Stored items:
───
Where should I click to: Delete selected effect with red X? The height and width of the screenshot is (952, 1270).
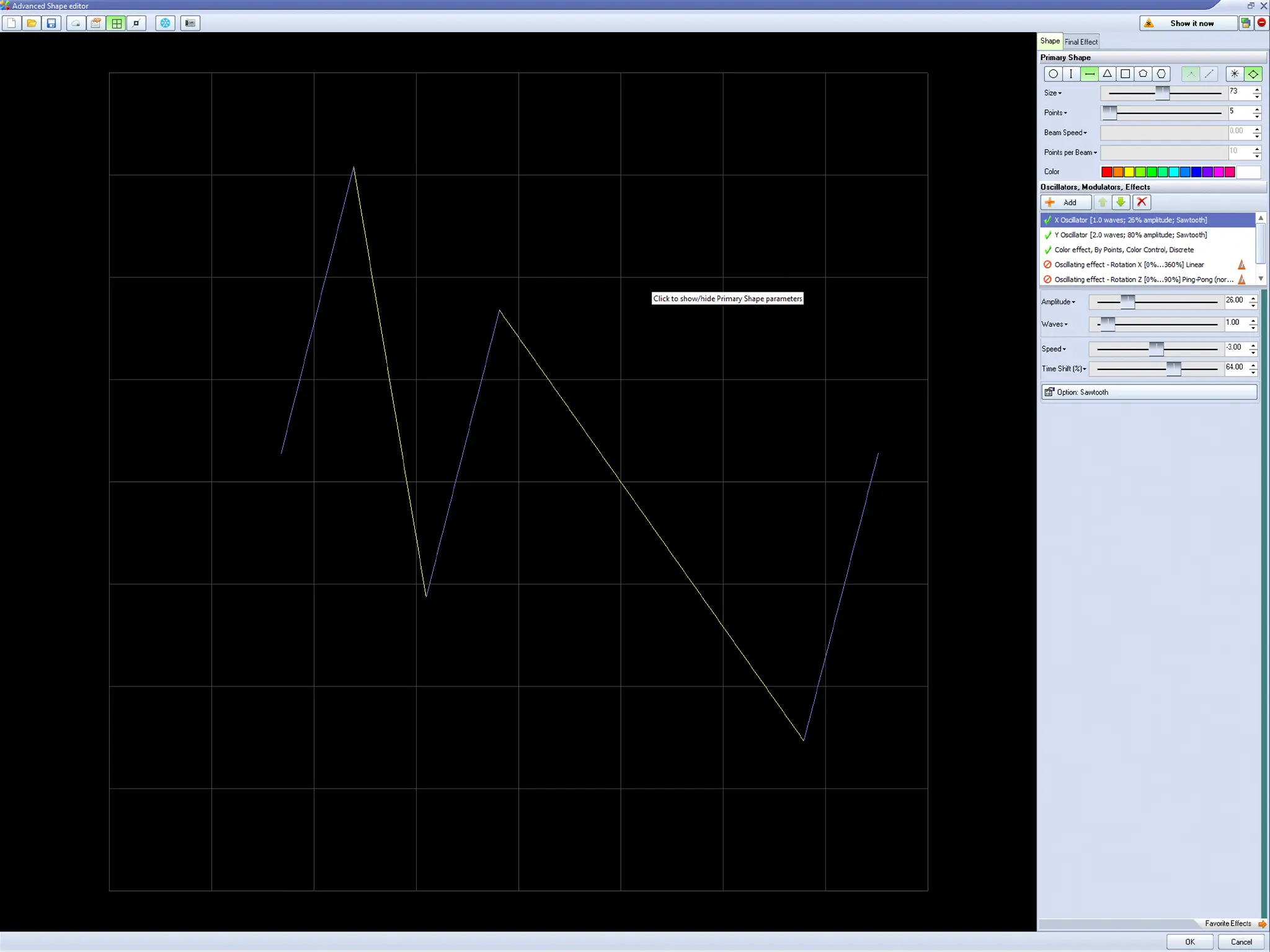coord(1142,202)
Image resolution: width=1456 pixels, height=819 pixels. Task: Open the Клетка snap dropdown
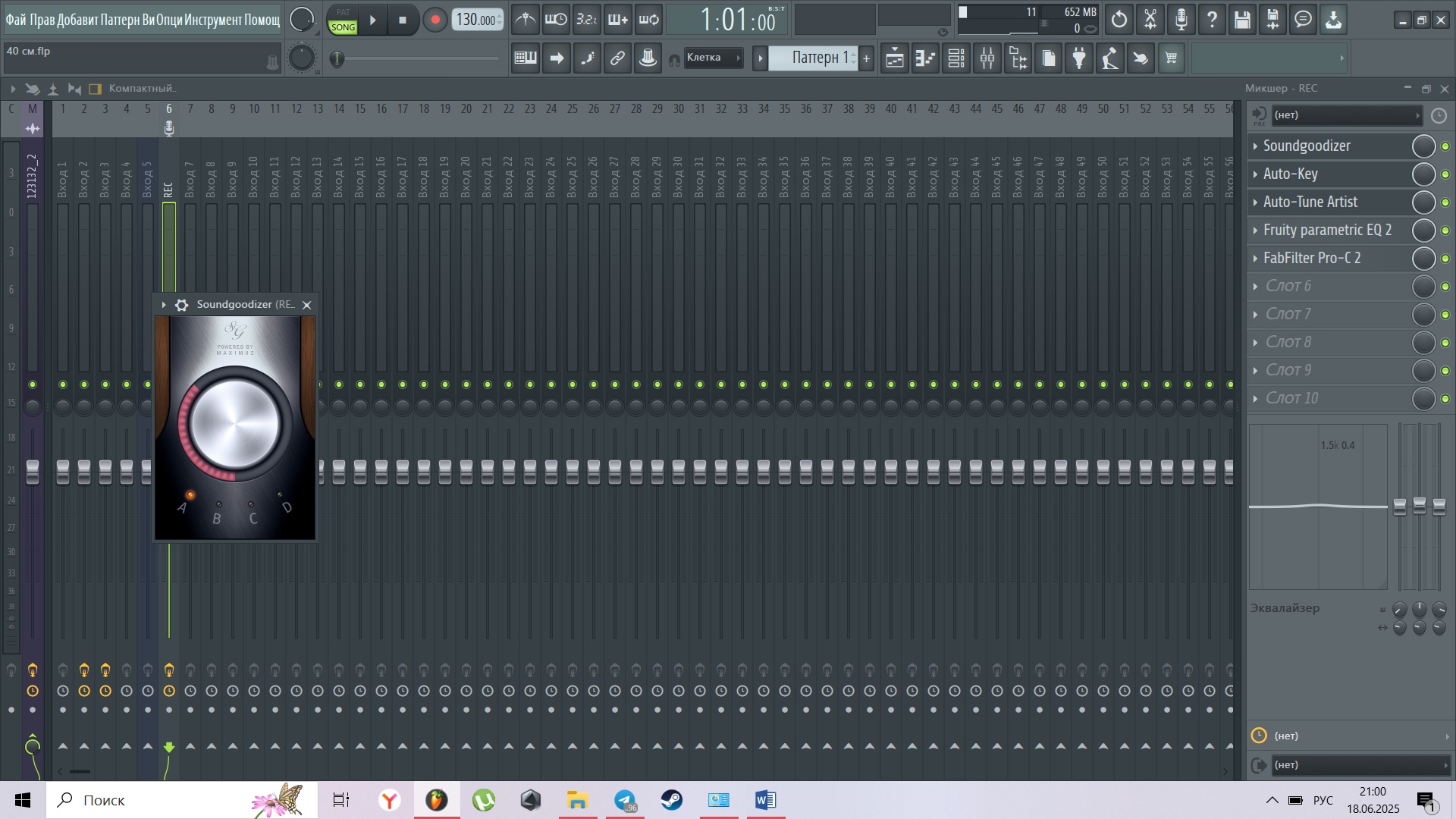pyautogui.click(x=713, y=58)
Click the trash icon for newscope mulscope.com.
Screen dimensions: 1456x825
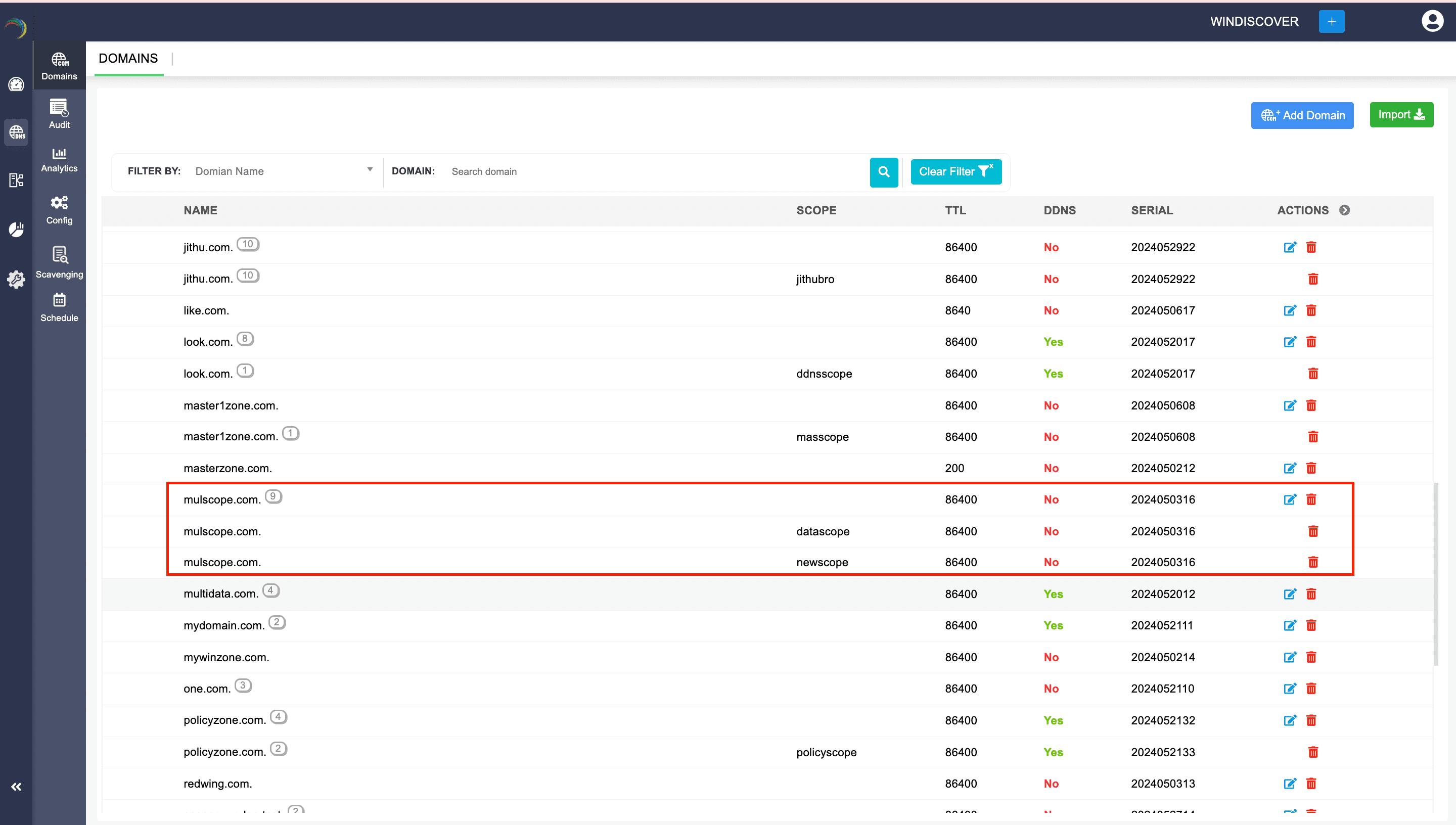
───
EXERCISE REQUIREMENTS: All of the entries above must be reproduced exactly, and no image may be included.

EXERCISE SOLUTION:
Where should I click to: Delete selected effect with red X? The height and width of the screenshot is (952, 1270).
coord(1142,202)
Image resolution: width=1456 pixels, height=819 pixels. Task: Open the Клетка snap dropdown
pyautogui.click(x=713, y=58)
Click the trash icon for newscope mulscope.com.
Screen dimensions: 1456x825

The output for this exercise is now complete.